■ WHAT YOU NEED TO DO: Resume the Nozaki Lab page below, writing on from its last sentence.

■ DOCUMENT SECTION:

Laboratory Information

Nozaki Lab

  • Undergraduate
  • Graduate
Field of Study
Organometallic Chemistry
Organic Synthesis, Polymer Synthesis, Catalysis, Coordination Chemistry, Green Chemistry


  • Kyoko Nozaki Professor
    • 03-5841-7261
  • Takanori Iwasaki Associate Professor
    • 03-5841-7262
  • Xiongjie Jin Assistant Professor
    • 03-5841-7264

Recent Publications


Our research is based on the concept of “molecular catalysts”, and aims to develop new and efficient reactions for the synthesis of pharmaceuticals, organic functional materials, and polymeric materials. The overall goal of the research carried out within the group is best described as highly “atom-economical processes” towards a sustainable society.

Catalytic transformations utilizing renewable resources :

To use strong chemical bonds for organic synthesis, we focus on highly reactive transition metal complexes that activate less reactive bonds, efficiently. A target of our research is to design and develop novel homogeneous organometallic catalysts that is capable of utilizing renewable resources such as carbon dioxide and biomass.

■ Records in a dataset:
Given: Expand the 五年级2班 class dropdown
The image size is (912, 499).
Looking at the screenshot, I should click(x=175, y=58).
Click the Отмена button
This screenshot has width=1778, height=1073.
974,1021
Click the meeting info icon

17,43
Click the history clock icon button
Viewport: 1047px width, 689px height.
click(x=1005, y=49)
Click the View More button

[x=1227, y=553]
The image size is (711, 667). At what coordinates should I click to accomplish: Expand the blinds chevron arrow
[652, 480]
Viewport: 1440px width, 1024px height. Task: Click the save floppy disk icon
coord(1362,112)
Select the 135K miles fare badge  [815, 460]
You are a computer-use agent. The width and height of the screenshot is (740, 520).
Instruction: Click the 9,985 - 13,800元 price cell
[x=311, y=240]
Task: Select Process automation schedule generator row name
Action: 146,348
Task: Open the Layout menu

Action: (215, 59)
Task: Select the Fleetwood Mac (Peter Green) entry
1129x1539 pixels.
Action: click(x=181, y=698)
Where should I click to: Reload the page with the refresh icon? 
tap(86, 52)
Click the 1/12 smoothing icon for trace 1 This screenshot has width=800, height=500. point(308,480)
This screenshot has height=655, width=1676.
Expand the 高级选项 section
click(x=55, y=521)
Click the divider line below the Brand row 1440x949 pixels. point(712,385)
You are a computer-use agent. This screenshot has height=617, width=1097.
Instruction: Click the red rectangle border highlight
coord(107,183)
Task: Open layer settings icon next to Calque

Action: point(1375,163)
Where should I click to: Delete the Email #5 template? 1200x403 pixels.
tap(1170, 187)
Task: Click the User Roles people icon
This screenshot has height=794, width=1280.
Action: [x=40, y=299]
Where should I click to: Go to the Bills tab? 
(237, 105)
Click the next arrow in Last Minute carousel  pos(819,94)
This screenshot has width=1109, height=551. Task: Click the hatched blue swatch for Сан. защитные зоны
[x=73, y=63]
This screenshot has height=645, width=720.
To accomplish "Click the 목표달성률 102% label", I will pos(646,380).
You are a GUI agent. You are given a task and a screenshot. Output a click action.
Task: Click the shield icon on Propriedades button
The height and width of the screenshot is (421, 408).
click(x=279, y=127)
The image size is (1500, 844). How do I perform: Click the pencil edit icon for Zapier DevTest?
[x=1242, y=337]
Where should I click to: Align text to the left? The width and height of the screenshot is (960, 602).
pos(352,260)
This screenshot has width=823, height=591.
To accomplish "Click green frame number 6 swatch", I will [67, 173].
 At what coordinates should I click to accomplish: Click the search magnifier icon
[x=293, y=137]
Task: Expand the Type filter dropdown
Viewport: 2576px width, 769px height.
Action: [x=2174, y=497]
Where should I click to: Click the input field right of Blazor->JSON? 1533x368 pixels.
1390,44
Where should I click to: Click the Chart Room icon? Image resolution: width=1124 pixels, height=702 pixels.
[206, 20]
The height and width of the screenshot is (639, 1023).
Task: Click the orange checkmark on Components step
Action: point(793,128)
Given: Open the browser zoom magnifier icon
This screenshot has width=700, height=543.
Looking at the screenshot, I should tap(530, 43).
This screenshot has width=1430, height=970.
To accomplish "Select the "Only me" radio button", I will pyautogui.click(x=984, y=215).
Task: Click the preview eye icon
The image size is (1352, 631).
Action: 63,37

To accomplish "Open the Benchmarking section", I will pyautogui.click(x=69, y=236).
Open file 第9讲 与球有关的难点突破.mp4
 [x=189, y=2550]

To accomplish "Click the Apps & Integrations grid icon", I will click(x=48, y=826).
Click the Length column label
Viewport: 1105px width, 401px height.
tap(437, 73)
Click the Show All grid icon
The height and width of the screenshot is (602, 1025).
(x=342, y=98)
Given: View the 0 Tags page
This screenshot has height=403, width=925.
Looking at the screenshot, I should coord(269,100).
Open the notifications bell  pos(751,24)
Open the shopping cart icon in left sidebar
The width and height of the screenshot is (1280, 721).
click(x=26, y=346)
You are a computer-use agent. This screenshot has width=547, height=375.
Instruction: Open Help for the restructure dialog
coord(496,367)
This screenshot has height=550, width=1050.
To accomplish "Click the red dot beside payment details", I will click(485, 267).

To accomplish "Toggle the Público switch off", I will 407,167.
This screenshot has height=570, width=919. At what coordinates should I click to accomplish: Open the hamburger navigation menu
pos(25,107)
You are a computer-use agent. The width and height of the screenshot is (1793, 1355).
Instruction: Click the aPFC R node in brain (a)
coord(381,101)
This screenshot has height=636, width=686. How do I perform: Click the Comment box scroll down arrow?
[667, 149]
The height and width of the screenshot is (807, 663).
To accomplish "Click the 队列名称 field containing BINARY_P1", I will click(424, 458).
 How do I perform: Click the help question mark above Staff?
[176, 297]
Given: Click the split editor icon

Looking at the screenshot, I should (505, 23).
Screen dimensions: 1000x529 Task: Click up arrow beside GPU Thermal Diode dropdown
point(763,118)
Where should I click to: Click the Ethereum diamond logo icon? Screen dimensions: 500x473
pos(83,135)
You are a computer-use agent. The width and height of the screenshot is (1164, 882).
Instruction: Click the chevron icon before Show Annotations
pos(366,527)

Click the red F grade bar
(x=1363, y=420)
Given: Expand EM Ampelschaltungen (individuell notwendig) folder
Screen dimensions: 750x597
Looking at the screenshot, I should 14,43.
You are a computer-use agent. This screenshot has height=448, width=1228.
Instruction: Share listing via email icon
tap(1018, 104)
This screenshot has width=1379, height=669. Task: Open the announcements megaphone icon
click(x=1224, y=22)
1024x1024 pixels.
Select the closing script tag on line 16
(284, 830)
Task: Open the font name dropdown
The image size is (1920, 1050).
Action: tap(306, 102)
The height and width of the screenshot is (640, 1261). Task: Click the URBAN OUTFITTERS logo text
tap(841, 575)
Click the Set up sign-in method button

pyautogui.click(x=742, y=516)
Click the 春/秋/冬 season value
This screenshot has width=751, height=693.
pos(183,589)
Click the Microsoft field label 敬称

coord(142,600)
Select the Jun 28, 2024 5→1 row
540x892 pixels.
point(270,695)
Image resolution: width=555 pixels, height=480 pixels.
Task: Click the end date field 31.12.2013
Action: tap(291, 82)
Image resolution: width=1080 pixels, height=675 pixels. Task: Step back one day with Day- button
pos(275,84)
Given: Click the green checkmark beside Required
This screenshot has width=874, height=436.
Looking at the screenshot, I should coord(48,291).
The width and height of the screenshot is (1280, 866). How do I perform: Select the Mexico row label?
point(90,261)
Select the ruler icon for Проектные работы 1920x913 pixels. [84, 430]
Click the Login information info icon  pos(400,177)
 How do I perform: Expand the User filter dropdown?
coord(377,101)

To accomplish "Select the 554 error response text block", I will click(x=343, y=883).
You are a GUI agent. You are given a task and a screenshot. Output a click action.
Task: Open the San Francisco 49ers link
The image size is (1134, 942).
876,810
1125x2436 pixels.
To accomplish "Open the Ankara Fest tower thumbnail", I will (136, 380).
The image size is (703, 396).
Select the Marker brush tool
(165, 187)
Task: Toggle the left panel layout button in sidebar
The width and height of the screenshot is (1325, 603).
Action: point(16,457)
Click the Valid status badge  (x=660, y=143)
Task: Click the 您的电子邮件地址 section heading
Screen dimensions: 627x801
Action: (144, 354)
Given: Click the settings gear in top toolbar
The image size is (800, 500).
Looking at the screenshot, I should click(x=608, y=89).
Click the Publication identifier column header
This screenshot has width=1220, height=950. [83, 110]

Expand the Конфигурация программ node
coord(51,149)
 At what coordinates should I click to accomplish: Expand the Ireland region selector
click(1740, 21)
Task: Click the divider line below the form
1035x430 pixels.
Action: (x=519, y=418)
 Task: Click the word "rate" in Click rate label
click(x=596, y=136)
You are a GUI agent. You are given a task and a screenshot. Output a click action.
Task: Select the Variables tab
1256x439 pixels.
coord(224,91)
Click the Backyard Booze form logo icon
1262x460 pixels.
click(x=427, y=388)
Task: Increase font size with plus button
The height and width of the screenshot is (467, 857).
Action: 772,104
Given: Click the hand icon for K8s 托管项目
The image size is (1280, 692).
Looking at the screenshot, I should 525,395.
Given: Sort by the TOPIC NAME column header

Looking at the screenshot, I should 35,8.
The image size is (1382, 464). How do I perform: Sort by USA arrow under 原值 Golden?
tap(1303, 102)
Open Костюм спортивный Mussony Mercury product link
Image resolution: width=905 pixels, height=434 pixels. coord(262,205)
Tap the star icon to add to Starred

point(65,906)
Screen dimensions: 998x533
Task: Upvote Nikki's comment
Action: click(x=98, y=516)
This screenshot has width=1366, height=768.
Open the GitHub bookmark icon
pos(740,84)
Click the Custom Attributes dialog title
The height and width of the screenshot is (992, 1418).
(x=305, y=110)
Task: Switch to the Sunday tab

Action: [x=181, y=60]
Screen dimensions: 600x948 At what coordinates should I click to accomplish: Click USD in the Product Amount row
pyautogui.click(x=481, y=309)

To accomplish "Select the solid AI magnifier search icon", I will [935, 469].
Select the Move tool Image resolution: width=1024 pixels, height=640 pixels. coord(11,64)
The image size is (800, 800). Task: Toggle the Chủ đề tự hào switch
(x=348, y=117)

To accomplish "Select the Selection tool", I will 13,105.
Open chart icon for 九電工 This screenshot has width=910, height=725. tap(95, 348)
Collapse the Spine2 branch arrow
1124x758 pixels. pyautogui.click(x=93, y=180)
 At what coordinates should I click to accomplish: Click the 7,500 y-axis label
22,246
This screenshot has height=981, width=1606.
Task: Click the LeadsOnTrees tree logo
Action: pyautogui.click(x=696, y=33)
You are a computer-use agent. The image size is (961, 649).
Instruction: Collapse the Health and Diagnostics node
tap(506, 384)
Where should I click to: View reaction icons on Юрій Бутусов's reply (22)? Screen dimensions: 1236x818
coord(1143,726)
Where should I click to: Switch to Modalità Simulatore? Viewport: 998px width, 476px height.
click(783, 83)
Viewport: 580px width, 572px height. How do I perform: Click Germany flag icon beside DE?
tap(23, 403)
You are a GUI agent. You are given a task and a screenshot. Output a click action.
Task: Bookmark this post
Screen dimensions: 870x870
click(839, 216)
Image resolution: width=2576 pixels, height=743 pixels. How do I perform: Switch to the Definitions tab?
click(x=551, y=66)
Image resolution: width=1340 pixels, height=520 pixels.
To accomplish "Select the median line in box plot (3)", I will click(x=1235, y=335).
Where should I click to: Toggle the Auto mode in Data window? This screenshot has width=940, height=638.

■ ANSWER FOR THIS EXERCISE:
Development of catalysts for polymer synthesis and degradation :

Our research focuses on the development of new catalytic systems that can produce a range of functional polymers, including the coordination copolymerization of polar monomers such as methyl acrylate and vinyl acetate, and the copolymerization carbon dioxide with epoxides or dienes. We are also developing catalysts for chemical recycling of plastics.

Synthesis of beautiful molecules with novel functions :

By using organic synthetic methos, we synthesize “beautiful molecules” with precisely controlled electronic states that exhibit unprecedented functions.

Development of structurally and mechanistically well-defined heterogeneous catalysts :

We are aiming at the creation of structurally and mechanistically well-defined heterogeneous catalysts, which possess advantages of both heterogeneous and homogeneous catalysts, to develop highly challenging organic reactions.